GOODFELLOW AIR FORCE BASE, Texas -- Approximately 60 military members lent their services as judges to the District XI Regional Science and Engineering Competition, Feb. 24 at Angelo State University. The competition showcased the projects of more than 300 junior high and high school students from all over West Texas, from as far away as Del Rio, Texas, to as close as students from Central and Lake View High Schools.

"You are going to see the result of a lot of hard work," said Dr. Paul Swets, chairman of judging. The volunteers from Goodfellow joined others from the San Angelo community to judge the event. Any volunteer was eligible to judge the junior high school events, while judging the high school categories required a master's degree.

"This is a competition, not a fair," said Steve Skinner, the chairman of the event. Winners here, he said, will go on to the state level. Additionally, the top three high school projects will receive scholarships to Angelo State University. "It's amazing the effects we can have on these kids," he said.

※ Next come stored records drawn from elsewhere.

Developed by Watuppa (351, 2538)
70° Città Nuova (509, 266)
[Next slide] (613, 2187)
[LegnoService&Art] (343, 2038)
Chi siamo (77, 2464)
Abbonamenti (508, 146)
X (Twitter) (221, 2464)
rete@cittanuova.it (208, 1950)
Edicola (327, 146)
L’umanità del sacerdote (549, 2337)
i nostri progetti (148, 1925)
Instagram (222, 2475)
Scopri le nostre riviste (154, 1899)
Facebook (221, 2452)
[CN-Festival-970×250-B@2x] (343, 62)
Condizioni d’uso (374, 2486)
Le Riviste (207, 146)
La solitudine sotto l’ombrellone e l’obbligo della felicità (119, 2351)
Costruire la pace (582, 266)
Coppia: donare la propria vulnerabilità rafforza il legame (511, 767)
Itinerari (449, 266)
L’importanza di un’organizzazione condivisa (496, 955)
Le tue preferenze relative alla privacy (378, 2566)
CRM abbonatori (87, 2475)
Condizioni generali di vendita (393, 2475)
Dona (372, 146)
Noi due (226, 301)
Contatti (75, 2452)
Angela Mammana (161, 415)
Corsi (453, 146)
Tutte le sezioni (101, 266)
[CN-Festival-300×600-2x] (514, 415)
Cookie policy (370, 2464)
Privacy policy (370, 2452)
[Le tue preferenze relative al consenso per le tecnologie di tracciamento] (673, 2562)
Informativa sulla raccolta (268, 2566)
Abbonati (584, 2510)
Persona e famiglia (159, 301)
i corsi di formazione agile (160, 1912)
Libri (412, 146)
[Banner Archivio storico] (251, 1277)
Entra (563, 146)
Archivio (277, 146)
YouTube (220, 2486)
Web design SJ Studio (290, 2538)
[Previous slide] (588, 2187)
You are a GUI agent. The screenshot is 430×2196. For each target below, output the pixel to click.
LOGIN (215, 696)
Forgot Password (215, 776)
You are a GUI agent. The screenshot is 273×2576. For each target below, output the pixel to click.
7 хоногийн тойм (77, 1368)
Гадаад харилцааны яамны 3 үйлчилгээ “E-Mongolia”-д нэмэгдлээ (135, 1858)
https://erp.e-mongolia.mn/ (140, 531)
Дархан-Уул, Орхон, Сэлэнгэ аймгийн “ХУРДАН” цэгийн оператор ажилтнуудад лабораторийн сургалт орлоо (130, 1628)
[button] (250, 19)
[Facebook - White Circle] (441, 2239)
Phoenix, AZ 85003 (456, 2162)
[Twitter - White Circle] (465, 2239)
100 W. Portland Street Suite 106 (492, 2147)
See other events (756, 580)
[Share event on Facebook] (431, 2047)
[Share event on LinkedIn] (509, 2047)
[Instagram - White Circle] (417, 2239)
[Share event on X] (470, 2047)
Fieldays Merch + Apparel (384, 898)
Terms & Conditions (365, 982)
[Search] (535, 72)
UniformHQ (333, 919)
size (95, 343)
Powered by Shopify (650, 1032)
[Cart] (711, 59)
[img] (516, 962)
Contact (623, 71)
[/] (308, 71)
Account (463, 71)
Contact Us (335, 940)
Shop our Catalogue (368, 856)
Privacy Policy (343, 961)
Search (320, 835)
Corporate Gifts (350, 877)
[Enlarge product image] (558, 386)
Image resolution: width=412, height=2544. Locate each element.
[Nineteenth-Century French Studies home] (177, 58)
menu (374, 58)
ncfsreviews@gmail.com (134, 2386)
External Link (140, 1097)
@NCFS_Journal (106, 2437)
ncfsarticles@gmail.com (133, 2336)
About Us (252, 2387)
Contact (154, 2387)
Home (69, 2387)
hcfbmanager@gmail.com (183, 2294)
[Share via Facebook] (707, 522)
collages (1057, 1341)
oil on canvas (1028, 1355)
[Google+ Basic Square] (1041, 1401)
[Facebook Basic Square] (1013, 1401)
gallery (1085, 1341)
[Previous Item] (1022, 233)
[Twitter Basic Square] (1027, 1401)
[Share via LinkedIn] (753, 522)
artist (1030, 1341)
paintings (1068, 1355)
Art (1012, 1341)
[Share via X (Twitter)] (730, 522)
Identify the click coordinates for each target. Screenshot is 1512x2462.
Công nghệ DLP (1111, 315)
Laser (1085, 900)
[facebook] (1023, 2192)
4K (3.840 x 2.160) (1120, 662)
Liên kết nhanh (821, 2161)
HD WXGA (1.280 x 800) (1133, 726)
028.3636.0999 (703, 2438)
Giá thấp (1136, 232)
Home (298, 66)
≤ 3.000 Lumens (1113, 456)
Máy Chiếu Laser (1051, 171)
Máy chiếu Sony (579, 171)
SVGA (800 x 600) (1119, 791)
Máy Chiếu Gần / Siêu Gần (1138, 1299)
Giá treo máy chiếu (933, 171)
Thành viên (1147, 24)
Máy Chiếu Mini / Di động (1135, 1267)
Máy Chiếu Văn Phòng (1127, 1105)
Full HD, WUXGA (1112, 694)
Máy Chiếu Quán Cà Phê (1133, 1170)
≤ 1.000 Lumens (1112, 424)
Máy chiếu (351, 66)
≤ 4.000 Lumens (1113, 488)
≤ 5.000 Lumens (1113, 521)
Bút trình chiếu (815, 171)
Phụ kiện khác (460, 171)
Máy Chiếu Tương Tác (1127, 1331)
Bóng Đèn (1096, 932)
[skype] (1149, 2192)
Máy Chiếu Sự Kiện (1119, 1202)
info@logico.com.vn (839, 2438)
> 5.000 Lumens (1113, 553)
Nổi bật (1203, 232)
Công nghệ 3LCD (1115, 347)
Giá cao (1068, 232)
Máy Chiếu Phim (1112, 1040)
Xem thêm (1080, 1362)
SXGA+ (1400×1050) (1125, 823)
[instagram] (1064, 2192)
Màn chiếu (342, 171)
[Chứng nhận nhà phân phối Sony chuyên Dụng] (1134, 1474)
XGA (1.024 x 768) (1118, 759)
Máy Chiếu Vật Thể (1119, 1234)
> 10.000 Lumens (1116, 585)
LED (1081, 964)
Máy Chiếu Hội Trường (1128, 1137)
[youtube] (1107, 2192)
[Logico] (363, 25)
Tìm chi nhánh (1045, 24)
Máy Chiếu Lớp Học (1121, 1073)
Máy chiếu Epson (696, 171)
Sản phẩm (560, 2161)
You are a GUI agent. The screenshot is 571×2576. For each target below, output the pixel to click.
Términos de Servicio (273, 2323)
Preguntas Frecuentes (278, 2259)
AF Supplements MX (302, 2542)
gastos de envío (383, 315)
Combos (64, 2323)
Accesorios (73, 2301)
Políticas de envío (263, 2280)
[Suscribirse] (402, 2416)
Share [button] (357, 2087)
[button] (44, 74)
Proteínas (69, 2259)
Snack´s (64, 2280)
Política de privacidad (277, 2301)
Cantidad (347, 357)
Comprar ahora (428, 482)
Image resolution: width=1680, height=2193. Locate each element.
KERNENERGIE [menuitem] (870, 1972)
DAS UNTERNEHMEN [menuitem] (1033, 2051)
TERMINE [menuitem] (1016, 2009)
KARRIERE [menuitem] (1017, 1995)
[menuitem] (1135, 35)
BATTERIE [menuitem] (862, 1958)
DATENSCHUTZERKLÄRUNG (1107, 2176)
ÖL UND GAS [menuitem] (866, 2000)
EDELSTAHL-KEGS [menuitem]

That sentiment was shared by the military judges, like Airman 1st Class Jonathan Blythe, a 17th Comptroller Squadron Airman who volunteered to judge "mostly to help the young people embrace education." Airman Blythe expressed his admiration for these young men and women, and for their projects. "They're our future developers of new technology," he said. "Potentially, they're the future of America."

Other judges, like Master Sgt. Steven Clark, a special instruments instructor with the 312th Training Squadron, felt drawn to volunteer for different reasons. According to Sergeant Clark, SPINSTRA is "matched up pretty well for this, with our background in physics and science." This is his second year judging, in part, he said, because "you never know what you're going to see."

American Airmen weren't the only judge volunteers. The entire International Officer's Course took a day to give back to the local community as well.

"They're all pretty interesting projects," said New Zealand Air Force 1st Lt. Ian Peters, an IOC student who volunteered to judge the environmental science category. "They're all so young," he added. "Doing these scientific displays is quite impressive, really."

While Angelo State University thanked all the volunteers, Staff Sgt. Timothy Hagen, a fire instructor with the 312 TRS, said the volunteer effort was its own reward.

"Having the community see us out here, in uniform, helps them see us as part of them rather than 'just' the military," said Sergeant Hagen, who has volunteered for the event for the past four years. "The students are learning, but so are we," he added. "Everything they do here helps the future."